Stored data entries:
# # # #
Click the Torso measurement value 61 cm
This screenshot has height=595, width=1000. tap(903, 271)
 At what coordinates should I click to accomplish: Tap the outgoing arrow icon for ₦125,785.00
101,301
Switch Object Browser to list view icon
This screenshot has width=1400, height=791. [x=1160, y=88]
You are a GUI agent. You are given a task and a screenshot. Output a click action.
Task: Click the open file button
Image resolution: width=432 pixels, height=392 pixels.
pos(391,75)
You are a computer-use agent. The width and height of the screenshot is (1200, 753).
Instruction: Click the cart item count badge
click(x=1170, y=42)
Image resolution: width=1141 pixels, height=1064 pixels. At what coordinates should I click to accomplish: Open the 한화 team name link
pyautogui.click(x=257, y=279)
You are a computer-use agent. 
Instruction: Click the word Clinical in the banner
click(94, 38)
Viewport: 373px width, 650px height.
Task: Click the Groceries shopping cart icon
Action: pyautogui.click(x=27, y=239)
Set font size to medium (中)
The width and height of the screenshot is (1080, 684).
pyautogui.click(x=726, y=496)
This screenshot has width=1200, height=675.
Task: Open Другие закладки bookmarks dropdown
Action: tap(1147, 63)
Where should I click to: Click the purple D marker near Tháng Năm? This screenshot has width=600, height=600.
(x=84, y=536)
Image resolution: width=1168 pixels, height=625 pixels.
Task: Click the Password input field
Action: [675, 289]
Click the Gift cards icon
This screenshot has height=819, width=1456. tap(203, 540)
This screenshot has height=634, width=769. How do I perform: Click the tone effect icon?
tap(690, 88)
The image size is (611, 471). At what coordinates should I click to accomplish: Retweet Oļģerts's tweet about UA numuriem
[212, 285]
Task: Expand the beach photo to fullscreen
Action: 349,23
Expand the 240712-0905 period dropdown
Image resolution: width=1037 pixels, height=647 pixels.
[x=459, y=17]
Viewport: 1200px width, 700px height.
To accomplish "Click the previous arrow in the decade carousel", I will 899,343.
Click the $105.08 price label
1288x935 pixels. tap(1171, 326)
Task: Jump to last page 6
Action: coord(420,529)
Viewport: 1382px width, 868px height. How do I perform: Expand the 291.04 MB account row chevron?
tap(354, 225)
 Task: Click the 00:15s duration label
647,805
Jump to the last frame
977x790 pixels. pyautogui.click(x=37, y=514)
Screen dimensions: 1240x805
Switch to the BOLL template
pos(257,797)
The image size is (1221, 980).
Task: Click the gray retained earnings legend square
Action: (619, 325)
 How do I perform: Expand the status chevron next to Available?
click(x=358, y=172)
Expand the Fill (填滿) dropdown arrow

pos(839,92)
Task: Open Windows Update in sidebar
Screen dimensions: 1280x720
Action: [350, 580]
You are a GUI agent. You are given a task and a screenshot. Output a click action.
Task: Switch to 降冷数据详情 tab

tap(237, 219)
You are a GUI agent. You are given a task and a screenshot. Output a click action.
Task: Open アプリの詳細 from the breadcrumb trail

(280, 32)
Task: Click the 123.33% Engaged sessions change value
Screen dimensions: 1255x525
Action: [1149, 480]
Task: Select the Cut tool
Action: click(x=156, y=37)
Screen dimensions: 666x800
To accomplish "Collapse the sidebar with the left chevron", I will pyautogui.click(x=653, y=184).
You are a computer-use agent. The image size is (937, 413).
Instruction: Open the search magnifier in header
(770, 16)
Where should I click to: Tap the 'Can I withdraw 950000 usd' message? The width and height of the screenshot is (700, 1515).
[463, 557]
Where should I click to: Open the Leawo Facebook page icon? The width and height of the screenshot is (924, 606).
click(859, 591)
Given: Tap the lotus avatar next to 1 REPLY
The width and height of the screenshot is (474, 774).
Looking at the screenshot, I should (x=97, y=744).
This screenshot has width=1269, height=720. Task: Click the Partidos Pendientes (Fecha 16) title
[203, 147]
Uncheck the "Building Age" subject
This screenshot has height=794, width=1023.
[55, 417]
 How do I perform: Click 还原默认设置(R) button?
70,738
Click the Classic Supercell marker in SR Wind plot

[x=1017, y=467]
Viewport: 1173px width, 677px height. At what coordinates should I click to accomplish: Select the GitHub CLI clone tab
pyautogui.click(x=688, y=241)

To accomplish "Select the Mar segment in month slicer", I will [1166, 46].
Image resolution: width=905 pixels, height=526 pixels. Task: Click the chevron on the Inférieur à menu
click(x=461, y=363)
# # # #
WHAT IS REQUIRED: All lines above holding the word "will" make up the answer; copy each one.

WRITTEN SOLUTION:
To accomplish "Click the previous arrow in the decade carousel", I will 899,343.
To accomplish "Collapse the sidebar with the left chevron", I will pyautogui.click(x=653, y=184).
To accomplish "Select the Mar segment in month slicer", I will [1166, 46].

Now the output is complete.